Task brief:
Lines from the listing that hold the string "will" are what you should return.

Data section:
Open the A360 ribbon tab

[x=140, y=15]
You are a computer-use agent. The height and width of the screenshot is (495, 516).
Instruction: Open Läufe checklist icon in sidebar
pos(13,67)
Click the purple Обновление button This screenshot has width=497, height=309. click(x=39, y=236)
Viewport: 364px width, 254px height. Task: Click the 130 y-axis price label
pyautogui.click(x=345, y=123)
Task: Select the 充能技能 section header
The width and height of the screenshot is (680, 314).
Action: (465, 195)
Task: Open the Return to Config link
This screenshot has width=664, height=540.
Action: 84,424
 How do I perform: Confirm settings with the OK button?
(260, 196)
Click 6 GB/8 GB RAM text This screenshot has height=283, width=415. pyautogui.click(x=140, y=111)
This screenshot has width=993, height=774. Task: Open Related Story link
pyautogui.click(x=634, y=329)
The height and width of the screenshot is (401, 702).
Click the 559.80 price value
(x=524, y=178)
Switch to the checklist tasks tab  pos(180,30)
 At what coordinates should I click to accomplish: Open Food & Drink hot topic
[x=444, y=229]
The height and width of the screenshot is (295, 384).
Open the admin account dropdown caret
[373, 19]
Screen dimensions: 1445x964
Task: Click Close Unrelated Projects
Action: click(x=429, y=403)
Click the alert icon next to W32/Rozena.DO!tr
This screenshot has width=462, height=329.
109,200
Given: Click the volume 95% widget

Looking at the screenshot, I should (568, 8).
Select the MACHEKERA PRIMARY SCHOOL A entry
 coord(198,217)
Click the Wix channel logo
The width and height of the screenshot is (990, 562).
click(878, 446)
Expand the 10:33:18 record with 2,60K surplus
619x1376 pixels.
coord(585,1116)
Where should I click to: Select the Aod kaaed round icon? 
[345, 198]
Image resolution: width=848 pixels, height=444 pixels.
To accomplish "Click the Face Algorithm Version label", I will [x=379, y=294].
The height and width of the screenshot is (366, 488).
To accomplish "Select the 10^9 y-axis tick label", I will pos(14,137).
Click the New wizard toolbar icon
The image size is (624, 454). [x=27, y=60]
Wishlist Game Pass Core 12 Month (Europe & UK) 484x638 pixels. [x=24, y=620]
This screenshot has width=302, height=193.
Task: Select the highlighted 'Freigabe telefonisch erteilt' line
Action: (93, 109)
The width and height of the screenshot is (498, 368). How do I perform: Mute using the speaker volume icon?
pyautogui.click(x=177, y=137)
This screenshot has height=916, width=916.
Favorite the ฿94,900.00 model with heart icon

Written reply:
To accomplish "Click the Face Algorithm Version label", I will [x=379, y=294].
To accomplish "Select the 10^9 y-axis tick label", I will pos(14,137).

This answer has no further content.